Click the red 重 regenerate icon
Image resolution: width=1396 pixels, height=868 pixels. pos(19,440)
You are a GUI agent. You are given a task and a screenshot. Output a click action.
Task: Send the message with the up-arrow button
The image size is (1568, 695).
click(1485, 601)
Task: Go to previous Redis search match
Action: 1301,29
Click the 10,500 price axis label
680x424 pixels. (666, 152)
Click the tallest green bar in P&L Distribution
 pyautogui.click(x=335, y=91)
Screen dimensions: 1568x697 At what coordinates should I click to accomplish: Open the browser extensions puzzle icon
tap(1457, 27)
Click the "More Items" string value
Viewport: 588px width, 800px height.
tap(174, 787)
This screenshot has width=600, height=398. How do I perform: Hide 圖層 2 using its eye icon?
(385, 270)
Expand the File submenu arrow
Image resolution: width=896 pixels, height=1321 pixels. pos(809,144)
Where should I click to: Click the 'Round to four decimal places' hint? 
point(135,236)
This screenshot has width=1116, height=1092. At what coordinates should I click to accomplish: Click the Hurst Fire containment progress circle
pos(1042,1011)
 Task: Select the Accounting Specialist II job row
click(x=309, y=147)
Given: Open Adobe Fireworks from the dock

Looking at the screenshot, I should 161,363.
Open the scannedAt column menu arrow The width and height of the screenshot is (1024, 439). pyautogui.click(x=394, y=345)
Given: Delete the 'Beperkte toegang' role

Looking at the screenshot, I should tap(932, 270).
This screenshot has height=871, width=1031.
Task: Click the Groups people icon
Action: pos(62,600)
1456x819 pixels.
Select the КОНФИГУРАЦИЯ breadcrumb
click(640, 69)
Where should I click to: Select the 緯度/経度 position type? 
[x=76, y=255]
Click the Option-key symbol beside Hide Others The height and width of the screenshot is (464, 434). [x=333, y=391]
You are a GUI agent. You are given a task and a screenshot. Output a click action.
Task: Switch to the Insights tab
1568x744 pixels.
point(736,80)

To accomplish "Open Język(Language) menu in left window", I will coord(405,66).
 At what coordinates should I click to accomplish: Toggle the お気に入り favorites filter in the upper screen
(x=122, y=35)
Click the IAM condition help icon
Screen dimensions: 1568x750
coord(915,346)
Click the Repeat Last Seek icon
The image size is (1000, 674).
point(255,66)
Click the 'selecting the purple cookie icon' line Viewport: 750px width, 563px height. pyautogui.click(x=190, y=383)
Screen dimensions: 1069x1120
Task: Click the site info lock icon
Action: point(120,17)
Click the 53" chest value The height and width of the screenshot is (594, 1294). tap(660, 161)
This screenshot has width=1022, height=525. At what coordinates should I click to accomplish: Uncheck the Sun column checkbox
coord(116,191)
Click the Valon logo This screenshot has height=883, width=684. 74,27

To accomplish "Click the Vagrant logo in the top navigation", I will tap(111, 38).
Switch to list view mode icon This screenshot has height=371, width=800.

----------------------------------------

Copy every item above word for word, keeping each line as it is.

Click the red 重 regenerate icon
Image resolution: width=1396 pixels, height=868 pixels. pos(19,440)
You are a GUI agent. You are given a task and a screenshot. Output a click action.
Task: Send the message with the up-arrow button
The image size is (1568, 695).
click(1485, 601)
Task: Go to previous Redis search match
Action: 1301,29
Click the 10,500 price axis label
680x424 pixels. (666, 152)
Click the tallest green bar in P&L Distribution
 pyautogui.click(x=335, y=91)
Screen dimensions: 1568x697 At what coordinates should I click to accomplish: Open the browser extensions puzzle icon
tap(1457, 27)
Click the "More Items" string value
Viewport: 588px width, 800px height.
tap(174, 787)
This screenshot has width=600, height=398. How do I perform: Hide 圖層 2 using its eye icon?
(385, 270)
Expand the File submenu arrow
Image resolution: width=896 pixels, height=1321 pixels. pos(809,144)
Where should I click to: Click the 'Round to four decimal places' hint? 
point(135,236)
This screenshot has width=1116, height=1092. At what coordinates should I click to accomplish: Click the Hurst Fire containment progress circle
pos(1042,1011)
 Task: Select the Accounting Specialist II job row
click(x=309, y=147)
Given: Open Adobe Fireworks from the dock

Looking at the screenshot, I should 161,363.
Open the scannedAt column menu arrow The width and height of the screenshot is (1024, 439). pyautogui.click(x=394, y=345)
Given: Delete the 'Beperkte toegang' role

Looking at the screenshot, I should tap(932, 270).
This screenshot has height=871, width=1031.
Task: Click the Groups people icon
Action: pos(62,600)
1456x819 pixels.
Select the КОНФИГУРАЦИЯ breadcrumb
click(640, 69)
Where should I click to: Select the 緯度/経度 position type? 
[x=76, y=255]
Click the Option-key symbol beside Hide Others The height and width of the screenshot is (464, 434). [x=333, y=391]
You are a GUI agent. You are given a task and a screenshot. Output a click action.
Task: Switch to the Insights tab
1568x744 pixels.
point(736,80)

To accomplish "Open Język(Language) menu in left window", I will coord(405,66).
 At what coordinates should I click to accomplish: Toggle the お気に入り favorites filter in the upper screen
(x=122, y=35)
Click the IAM condition help icon
Screen dimensions: 1568x750
coord(915,346)
Click the Repeat Last Seek icon
The image size is (1000, 674).
point(255,66)
Click the 'selecting the purple cookie icon' line Viewport: 750px width, 563px height. pyautogui.click(x=190, y=383)
Screen dimensions: 1069x1120
Task: Click the site info lock icon
Action: point(120,17)
Click the 53" chest value The height and width of the screenshot is (594, 1294). tap(660, 161)
This screenshot has width=1022, height=525. At what coordinates should I click to accomplish: Uncheck the Sun column checkbox
coord(116,191)
Click the Valon logo This screenshot has height=883, width=684. 74,27

To accomplish "Click the Vagrant logo in the top navigation", I will tap(111, 38).
Switch to list view mode icon This screenshot has height=371, width=800.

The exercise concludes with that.